According to official statistics, there were 264 workers on the social welfare contribution rolls working in producing businesses in 1998. In trade and transport this was 0. In other areas, 358 workers on the social welfare contribution rolls were employed, and 2,199 such workers worked from home. There were 0 processing businesses.
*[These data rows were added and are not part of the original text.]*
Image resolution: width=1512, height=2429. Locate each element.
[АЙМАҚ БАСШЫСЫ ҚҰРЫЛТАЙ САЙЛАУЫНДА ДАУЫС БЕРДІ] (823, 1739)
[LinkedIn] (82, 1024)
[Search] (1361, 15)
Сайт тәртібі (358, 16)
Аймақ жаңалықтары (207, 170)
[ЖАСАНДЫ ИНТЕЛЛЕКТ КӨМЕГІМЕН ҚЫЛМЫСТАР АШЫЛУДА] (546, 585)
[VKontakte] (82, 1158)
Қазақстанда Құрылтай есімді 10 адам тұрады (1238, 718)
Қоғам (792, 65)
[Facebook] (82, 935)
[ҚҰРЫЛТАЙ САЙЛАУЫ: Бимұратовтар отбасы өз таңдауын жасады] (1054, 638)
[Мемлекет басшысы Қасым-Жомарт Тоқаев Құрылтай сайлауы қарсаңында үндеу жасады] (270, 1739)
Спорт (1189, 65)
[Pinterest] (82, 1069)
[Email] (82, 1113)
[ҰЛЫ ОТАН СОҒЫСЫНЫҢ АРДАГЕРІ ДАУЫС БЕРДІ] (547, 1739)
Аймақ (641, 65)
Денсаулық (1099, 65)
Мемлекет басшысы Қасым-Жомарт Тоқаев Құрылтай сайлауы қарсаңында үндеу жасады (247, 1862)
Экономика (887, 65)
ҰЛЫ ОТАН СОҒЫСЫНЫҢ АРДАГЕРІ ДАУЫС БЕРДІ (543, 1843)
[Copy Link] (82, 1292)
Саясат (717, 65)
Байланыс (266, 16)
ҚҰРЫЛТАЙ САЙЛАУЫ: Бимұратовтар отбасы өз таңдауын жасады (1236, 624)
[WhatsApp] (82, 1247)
Four businesses were in construction, and furthermore, in 1999, there were 111 agricultural operations with a working area of 1 212 ha, of which 1 102 ha was cropland and 52 ha was meadowland.

=== Transport ===
The Hanover-Würzburg high-speed rail line crosses through the market community's municipal area, going through the Hohe-Wart-Tunnel and across the Bartelsgrabentalbrücke, a 1 160 m-long bridge.

=== Religion ===
In Zellingen stand the following houses of worship:
- Saint George's Parish Church (Pfarrkirche Sankt Georg), formerly a castle belonging to the Prince-Bishop of Greiffenklau
- Maria Hilf Kapelle (chapel) with candleholder by the Scapular Confraternity
- Saint Theresa's Hall Chapel (Flurkapelle Sankt Therese) on the Kirchberg

=== Education ===
In 1999 the following institutions existed in Zellingen:
- Kindergartens: 300 places with 268 children
- Primary schools: 2 with 35 teachers and 701 pupils

== Soccer Team ==
FSV Zellingen is a German Soccer team based in Zellingen, Bavaria. The team plays in the Kreisklasse Würzburg group 1, from the Bavarian football league system.

=== History ===
Since 1928, the team has competed under the name Zellingen. In 1938 the Soccer team joined the FV Zellingen (back then TG Zellingen). During this time, they haven't played as much because of the impact of World War II. That's when a few players from the team created their own association, the FSV Zellingen.

=== Soccer pitch ===
The soccer pitch, located at Oberbachring 9 in Zellingen, was constructed between 1978 and 2004.

=== Teams ===
FSV Zellingen consists of 13 teams, including a women's team founded in 2021. In 2022 the club joined together with TSV Retzbach.